Mrs. Dalloway Review

Mrs. Dalloway
It's 1923 and Clarissa Dalloway sets out on a beautiful morningto buy flowers for her party that evening. At the same time in London, a young man is suffering from a nightmarish delayed form of shell-shock. Clarissa's nearly-grown daughter is distant, and preoccupied. In the course of one day, Peter, a passionate old suitor, returns from India, there is a suicide, Clarissa relives a day in her youth (and her reasons for her choice of a life with the reliable Richard Dalloway).

by Angie Errigo |
Published on
Release Date:

06 Mar 1998

Running Time:

97 minutes

Certificate:

PG

Original Title:

Mrs. Dalloway

In the course of one June day in 1923 Clarissa Dalloway (Redgrave), a serene society lady and politician's wife, is in a happy flurry of preparations for the grand party she's giving that night when she falls into a "What have I done with my life?" crisis.

Simultaneously, a shell-shocked veteran of The Great War, Septimus Warren Smith (Rupert Graves) is roving London having terrible hallucinations and threatening suicide. When Mrs. Dalloway glimpses his stricken face outside a shop window she's moved and disturbed by his tragic manner, and although the two will never actually meet, by the day's end their fates will have become intimately connected.

Virginia Woolf's potent novel has been adapted by another great actress and acclaimed Woolf interpreter, Eileen Atkins. The story is structured as a series of flashbacks, moving back and forth between the day at hand and one 30 years earlier when the vivacious, charming Clarissa (McElhone) is to choose between prospective husbands and opts for the safe but unimaginative Dalloway over the soulful, smart aleck Peter, who then comes back the day of her do a messed-up, disappointed man.

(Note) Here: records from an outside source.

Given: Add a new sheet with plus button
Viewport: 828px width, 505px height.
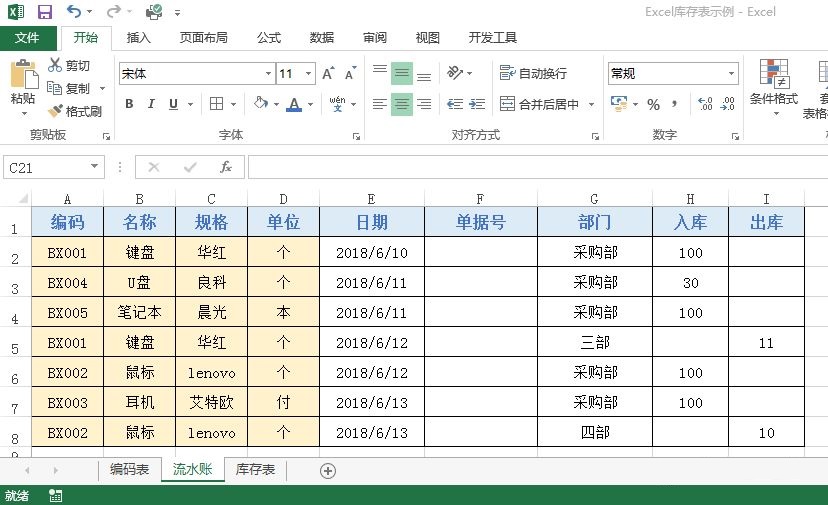Looking at the screenshot, I should click(x=327, y=470).
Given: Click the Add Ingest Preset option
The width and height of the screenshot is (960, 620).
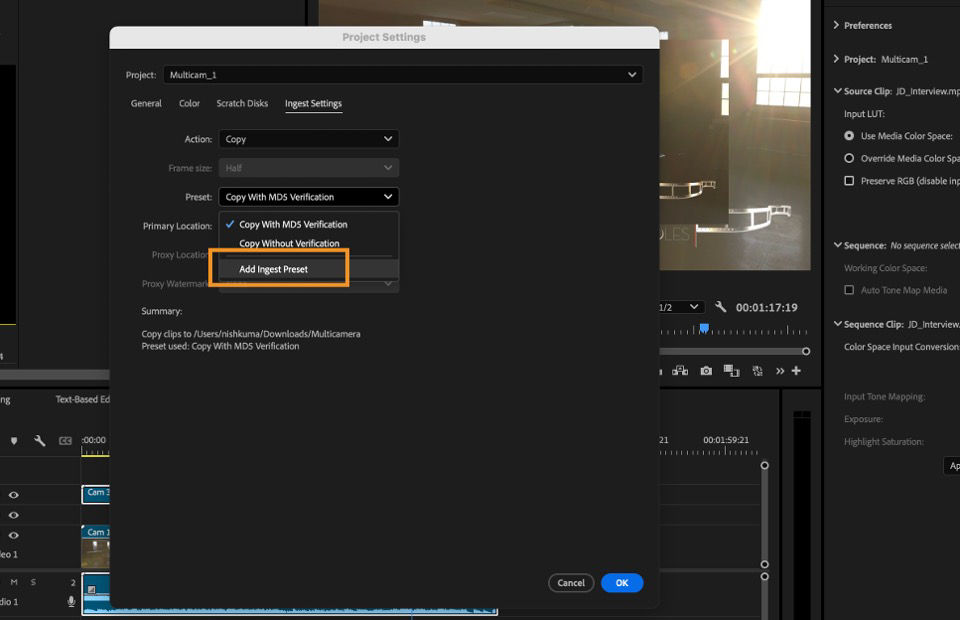Looking at the screenshot, I should coord(278,269).
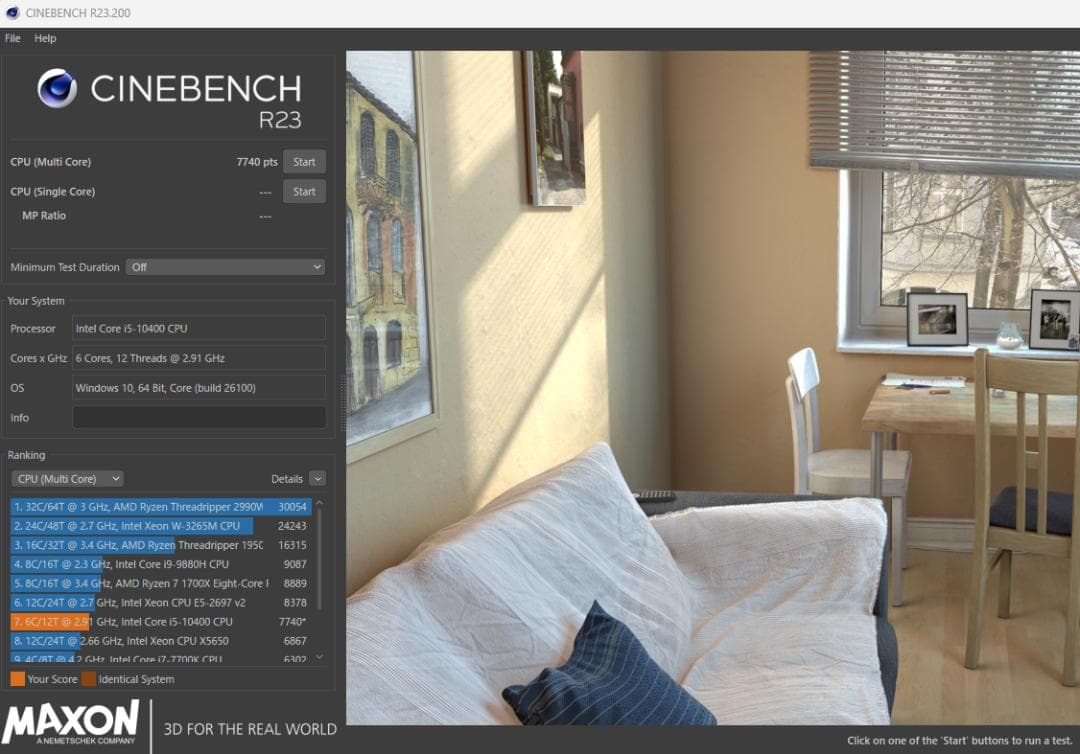Select the Processor name field
The width and height of the screenshot is (1080, 754).
point(199,328)
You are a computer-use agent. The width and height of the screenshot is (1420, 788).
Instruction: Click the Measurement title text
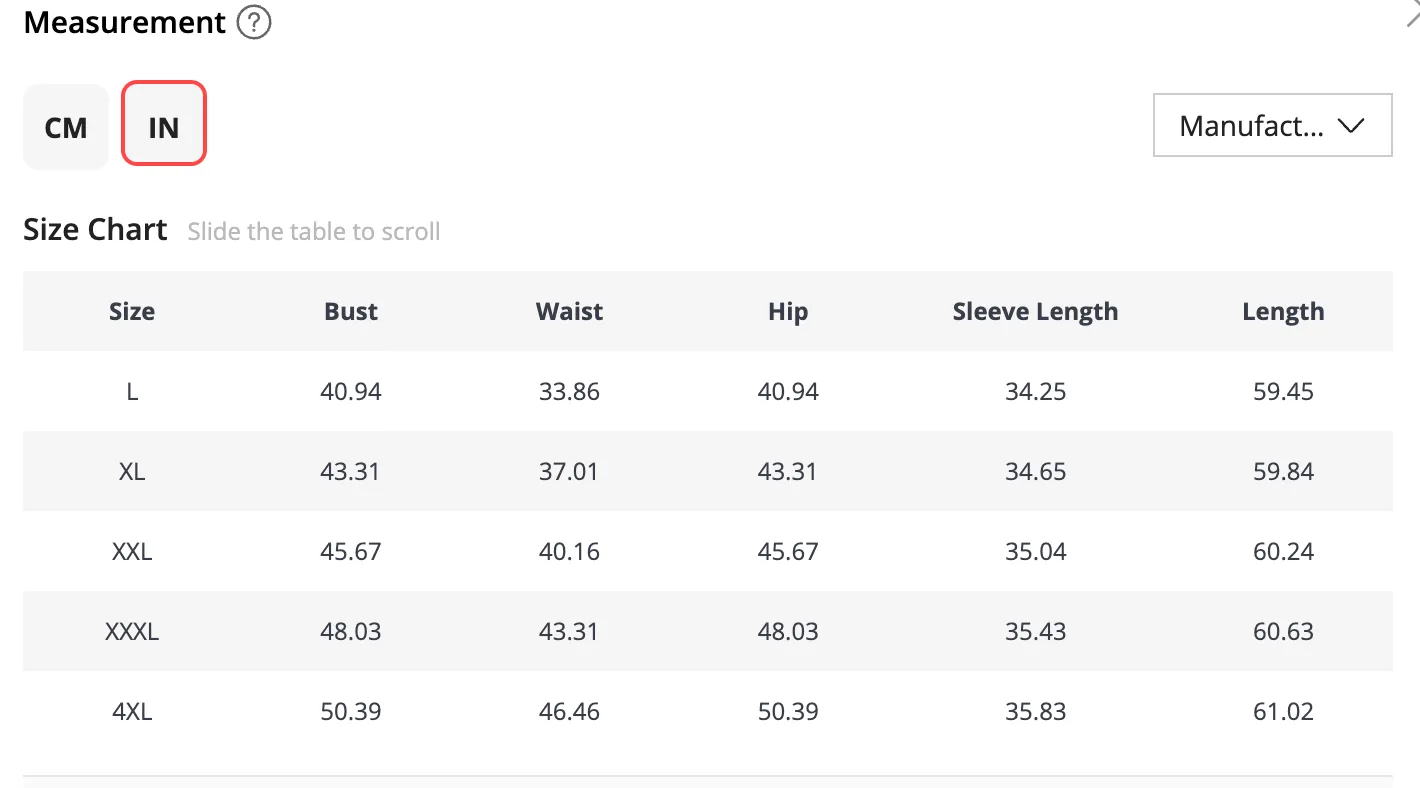click(124, 22)
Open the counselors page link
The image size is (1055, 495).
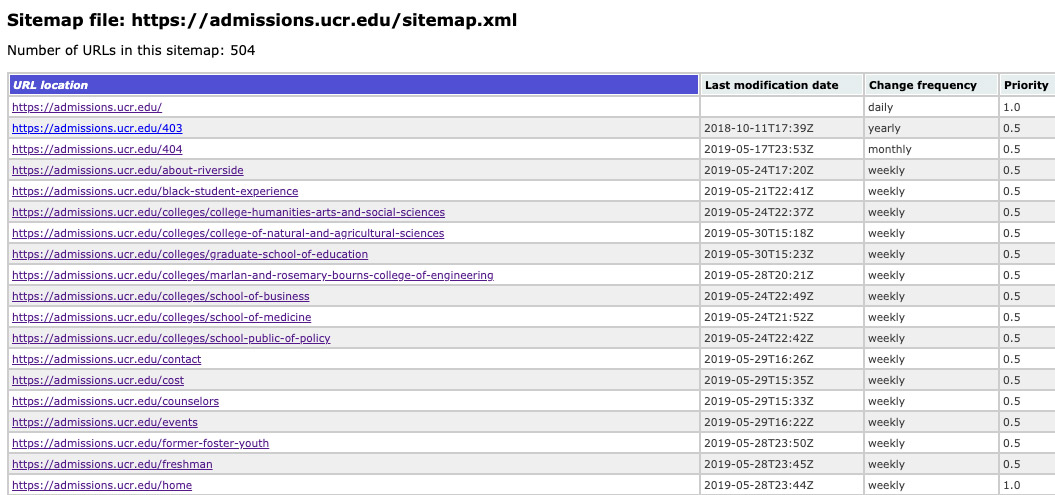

The intertwining time periods (very prettily dressed) provide roles for scads of toney British actors, from youngster Lena Headey as Clarissa's life-embracing best friend to venerable Phyllis Calvert as her snobby aunt and John Standing as the dutiful Dalloway. However, Dutch director Gorris (an Oscar winner for Antonia's Line) struggles with the stream of consciousness voiceover employed to tell us what's running through Mrs. Dalloway's mind.

Instead of a haunting piece with an emotional wallop, we are left with a handsome, gentle character study in which Mrs. Dalloway's climactic internal struggle seems scarcely more weighty than her selection of flowers and gown for the party.